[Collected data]
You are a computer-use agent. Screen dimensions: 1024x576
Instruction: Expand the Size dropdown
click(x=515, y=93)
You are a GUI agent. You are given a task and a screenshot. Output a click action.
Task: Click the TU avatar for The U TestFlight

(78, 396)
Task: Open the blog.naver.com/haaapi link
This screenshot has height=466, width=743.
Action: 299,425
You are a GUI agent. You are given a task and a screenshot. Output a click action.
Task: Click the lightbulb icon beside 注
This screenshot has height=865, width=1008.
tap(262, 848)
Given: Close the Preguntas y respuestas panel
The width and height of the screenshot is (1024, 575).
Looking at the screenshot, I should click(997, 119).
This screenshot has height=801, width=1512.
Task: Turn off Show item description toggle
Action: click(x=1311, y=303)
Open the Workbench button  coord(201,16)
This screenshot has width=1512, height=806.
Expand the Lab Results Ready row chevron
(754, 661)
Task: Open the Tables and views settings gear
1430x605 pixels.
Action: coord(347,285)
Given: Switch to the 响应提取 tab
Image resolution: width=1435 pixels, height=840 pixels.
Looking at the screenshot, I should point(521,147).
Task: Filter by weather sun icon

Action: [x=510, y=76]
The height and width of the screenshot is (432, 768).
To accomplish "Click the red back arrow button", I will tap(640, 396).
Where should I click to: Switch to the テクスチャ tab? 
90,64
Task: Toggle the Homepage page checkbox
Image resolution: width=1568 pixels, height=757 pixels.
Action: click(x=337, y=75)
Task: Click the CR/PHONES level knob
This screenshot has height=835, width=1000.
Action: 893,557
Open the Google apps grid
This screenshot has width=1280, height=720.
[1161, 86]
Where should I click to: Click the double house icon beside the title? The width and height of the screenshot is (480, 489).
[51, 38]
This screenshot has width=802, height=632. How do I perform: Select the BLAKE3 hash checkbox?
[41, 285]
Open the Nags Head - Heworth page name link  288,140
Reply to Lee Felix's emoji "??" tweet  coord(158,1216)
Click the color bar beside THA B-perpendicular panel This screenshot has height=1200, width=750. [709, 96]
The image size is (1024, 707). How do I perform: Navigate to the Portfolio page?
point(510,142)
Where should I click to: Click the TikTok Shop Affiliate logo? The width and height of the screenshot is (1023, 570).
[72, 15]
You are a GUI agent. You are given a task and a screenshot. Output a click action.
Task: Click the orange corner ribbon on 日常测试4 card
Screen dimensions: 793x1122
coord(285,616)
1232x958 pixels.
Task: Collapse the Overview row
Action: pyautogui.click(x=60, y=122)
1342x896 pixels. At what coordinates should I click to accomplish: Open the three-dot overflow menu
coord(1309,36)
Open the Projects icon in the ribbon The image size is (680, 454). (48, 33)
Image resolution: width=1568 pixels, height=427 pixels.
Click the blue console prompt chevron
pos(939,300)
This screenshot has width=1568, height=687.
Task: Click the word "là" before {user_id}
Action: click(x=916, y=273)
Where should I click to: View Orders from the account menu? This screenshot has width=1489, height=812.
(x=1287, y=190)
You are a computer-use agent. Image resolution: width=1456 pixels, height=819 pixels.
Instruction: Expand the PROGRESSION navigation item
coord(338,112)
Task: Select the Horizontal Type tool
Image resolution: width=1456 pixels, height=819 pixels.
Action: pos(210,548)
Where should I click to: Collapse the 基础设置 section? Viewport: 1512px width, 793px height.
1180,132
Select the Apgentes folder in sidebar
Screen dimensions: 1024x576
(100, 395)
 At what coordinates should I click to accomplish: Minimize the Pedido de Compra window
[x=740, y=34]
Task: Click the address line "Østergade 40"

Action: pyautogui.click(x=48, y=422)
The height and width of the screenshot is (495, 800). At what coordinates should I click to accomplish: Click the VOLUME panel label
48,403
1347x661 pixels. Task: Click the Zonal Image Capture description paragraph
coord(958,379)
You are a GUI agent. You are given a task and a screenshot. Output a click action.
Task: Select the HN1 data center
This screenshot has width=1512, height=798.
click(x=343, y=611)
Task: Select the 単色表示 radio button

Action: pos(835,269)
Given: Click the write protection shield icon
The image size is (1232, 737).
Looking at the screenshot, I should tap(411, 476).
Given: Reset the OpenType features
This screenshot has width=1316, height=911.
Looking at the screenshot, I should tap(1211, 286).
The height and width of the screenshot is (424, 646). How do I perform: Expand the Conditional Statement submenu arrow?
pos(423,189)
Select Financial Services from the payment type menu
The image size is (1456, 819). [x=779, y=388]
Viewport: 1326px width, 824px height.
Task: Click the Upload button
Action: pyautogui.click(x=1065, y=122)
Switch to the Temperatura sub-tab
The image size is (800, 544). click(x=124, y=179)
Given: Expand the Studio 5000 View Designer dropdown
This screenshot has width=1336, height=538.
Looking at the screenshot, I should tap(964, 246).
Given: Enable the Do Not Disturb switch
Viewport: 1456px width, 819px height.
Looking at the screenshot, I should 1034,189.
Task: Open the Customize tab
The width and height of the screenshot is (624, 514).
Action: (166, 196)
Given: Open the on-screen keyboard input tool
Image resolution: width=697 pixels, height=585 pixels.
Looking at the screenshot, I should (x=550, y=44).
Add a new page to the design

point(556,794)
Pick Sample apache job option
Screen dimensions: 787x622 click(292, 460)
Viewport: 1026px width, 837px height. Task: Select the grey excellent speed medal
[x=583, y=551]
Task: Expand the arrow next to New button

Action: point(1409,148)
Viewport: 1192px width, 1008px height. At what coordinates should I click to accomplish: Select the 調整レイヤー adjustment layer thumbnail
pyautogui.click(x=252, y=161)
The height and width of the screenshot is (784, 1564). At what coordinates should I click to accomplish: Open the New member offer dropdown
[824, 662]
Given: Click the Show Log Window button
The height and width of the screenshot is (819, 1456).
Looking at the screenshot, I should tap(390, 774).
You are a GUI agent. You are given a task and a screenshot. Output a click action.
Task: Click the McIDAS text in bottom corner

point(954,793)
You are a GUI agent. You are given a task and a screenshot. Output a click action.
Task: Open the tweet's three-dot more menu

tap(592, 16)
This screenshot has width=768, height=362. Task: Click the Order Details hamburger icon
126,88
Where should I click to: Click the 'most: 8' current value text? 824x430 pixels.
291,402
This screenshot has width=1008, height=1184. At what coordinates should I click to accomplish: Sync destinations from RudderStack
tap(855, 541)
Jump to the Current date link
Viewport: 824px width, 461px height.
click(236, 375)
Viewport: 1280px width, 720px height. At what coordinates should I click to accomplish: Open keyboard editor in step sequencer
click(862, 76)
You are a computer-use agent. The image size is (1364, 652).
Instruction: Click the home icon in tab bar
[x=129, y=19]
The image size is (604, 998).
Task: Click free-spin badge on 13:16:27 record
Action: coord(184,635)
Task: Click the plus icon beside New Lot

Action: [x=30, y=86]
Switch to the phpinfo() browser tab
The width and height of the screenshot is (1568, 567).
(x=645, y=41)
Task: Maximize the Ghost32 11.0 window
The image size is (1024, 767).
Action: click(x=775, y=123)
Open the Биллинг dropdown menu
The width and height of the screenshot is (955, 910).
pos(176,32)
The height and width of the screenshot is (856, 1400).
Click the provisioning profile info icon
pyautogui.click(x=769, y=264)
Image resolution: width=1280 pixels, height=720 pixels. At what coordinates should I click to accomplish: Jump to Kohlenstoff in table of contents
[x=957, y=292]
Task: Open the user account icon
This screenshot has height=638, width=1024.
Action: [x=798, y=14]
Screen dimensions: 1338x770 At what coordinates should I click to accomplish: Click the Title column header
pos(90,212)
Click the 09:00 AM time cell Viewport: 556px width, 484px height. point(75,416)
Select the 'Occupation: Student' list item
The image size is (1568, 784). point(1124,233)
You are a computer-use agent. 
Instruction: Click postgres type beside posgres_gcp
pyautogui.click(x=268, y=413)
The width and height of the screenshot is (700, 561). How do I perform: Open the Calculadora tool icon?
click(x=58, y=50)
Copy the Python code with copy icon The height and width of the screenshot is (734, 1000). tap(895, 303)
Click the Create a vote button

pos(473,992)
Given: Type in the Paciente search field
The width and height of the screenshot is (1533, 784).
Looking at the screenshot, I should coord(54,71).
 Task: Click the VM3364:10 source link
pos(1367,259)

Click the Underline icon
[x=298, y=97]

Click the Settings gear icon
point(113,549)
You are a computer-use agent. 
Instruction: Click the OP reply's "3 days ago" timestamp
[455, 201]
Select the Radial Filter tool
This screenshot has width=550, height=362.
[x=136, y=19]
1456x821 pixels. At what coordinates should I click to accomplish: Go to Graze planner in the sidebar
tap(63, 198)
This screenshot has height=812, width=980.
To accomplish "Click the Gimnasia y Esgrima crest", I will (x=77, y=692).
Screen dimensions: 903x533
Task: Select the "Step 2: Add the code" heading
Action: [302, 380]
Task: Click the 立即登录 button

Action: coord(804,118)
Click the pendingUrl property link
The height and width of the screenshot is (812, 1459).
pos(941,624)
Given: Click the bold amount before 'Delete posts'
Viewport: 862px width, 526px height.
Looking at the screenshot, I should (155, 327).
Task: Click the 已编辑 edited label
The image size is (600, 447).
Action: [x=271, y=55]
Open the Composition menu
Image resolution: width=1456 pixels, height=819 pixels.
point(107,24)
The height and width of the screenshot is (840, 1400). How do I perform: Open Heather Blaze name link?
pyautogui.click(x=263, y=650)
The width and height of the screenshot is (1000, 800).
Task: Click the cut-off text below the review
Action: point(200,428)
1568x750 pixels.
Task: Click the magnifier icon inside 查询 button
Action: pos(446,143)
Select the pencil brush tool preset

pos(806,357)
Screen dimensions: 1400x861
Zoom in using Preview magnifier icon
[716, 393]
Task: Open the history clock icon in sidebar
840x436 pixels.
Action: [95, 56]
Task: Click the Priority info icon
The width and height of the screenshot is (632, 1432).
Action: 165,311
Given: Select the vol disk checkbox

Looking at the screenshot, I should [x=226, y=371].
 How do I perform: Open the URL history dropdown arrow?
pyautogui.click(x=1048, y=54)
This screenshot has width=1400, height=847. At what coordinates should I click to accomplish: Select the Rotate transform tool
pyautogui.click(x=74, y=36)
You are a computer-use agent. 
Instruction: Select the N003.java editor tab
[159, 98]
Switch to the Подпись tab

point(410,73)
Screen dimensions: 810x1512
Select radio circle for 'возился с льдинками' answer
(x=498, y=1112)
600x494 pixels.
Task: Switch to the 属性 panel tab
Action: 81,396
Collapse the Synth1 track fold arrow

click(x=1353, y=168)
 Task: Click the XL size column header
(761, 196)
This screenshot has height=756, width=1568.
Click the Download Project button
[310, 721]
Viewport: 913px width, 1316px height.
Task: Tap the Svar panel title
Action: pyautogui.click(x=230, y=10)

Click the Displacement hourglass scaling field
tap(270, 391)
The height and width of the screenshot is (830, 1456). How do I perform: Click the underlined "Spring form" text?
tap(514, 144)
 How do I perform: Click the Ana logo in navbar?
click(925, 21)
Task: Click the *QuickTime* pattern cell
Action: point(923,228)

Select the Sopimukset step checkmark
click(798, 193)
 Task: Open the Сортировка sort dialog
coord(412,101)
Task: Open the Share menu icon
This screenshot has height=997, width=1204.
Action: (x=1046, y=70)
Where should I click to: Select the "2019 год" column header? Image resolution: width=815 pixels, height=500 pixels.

SHORT PROBLEM = Tally the lines in the data that contain the string "will", with case counting. Reply with the number alone.

SOLUTION TO THE PROBLEM = 2